Was it because he was being friendly?

No.

It was because his takeaway coffee was being made and he thought he would take the weight off his feet by sitting at someone else’s table and waiting till he was called to pick up his coffee.

What the fuck?

When did that behaviour become ‘a thing’?

You wouldn’t join a family at their table if you were waiting to pick up a takeaway so why is this OK?

What got me even more pissed off is that he sat there, not facing me and yet completely invading my personal space.

Eventually he looked at me and when he saw me staring at him, he asked ‘what my problem was’.

To which I replied …

“I’ve not had someone this close to me since I had my proctology exam, though to be fair, the doctor asked if he could be there”.

The great irony is he called ME rude.

On the bright side, it got rid of him and left a nasty taste in his mouth – though given he was drinking a Starbucks, he should have been used to that by now. Boom Tish.



There Is No Normal, But There Is A Hell Of A Lot Of Ordinary …

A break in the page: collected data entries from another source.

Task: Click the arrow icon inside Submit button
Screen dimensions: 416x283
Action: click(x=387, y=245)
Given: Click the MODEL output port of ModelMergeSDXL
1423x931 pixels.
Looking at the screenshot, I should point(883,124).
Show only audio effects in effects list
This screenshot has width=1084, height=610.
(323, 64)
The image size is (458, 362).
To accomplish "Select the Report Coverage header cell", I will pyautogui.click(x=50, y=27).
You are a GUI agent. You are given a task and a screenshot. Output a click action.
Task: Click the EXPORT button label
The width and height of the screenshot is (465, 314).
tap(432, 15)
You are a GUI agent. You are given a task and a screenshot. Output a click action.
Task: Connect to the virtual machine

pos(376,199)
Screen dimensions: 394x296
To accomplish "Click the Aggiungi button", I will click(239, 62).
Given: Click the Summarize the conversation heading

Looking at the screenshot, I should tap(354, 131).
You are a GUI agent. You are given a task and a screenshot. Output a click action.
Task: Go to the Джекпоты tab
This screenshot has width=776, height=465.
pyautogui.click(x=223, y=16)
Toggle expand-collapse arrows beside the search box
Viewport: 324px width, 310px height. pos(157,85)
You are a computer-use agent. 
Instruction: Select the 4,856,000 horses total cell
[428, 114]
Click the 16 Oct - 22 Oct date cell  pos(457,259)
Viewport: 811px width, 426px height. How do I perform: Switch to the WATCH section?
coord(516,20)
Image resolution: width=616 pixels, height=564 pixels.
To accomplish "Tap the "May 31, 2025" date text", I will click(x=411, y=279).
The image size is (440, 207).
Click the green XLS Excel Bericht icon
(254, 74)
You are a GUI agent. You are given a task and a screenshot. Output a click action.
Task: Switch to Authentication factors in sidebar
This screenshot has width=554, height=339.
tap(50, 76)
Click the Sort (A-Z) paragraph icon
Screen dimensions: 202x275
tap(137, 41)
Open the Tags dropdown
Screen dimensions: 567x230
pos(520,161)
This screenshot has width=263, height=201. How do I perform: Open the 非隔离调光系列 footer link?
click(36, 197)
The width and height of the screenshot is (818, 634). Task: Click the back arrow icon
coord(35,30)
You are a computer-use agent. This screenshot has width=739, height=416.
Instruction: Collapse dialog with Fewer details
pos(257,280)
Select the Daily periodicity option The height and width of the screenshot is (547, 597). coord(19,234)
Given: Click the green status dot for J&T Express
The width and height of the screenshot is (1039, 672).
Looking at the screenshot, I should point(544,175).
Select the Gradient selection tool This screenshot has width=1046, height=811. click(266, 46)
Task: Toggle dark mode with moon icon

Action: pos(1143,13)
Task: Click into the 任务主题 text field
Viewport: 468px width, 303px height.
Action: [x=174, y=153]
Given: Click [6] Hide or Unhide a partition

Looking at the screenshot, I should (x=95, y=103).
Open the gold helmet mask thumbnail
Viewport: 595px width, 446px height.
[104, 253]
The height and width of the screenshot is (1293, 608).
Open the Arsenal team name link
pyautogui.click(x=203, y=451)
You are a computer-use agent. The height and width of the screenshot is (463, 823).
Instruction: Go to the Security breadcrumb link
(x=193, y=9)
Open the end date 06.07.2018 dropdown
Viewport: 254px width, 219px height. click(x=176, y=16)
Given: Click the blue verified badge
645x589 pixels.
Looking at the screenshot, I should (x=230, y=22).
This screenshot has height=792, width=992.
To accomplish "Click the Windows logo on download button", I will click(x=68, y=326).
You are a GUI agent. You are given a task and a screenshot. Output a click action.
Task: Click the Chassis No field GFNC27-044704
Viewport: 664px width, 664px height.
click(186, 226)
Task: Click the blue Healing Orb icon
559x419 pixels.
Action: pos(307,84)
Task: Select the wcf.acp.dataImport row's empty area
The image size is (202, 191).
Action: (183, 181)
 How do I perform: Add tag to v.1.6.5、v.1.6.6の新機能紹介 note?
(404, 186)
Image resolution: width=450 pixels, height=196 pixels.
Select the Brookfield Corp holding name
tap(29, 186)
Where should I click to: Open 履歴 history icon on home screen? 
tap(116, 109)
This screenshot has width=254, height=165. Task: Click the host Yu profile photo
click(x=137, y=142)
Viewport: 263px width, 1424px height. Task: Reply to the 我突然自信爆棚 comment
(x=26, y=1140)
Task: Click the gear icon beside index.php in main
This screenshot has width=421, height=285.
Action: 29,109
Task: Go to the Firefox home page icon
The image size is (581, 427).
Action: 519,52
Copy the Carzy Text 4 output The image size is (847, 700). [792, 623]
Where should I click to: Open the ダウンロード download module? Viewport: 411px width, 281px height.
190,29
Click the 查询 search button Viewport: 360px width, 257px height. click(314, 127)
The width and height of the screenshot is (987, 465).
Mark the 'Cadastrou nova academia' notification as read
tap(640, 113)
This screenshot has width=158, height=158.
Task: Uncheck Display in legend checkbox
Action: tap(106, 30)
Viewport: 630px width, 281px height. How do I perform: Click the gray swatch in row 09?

One of the things I hate is when I hear someone say ‘normal’ in relation to people.

What are they going on about?

There is no such thing as normal.

There may be habits or tastes or behaviours that are common, but that doesn’t make the people undertaking them, normal.

Ordinary perhaps … but not normal.

Our industry is obsessed with trying to sell mass.

I get it – clients want to reach as many people as possible – but while it sounds more efficient for a clients marketing investment if you talk about people in terms of ‘normal’, it doesn’t mean it is more effective.

If anything, quite the opposite.

As I have said countless times, we need to stop thinking relevance is the win and start aiming for resonance.

Of course to do that, you have to be comfortable with uncomfortable – and that’s why I think we’ll be seeing terms like ‘normal’ and ‘relevance’ for decades to come.

Until most of us don’t exist anymore.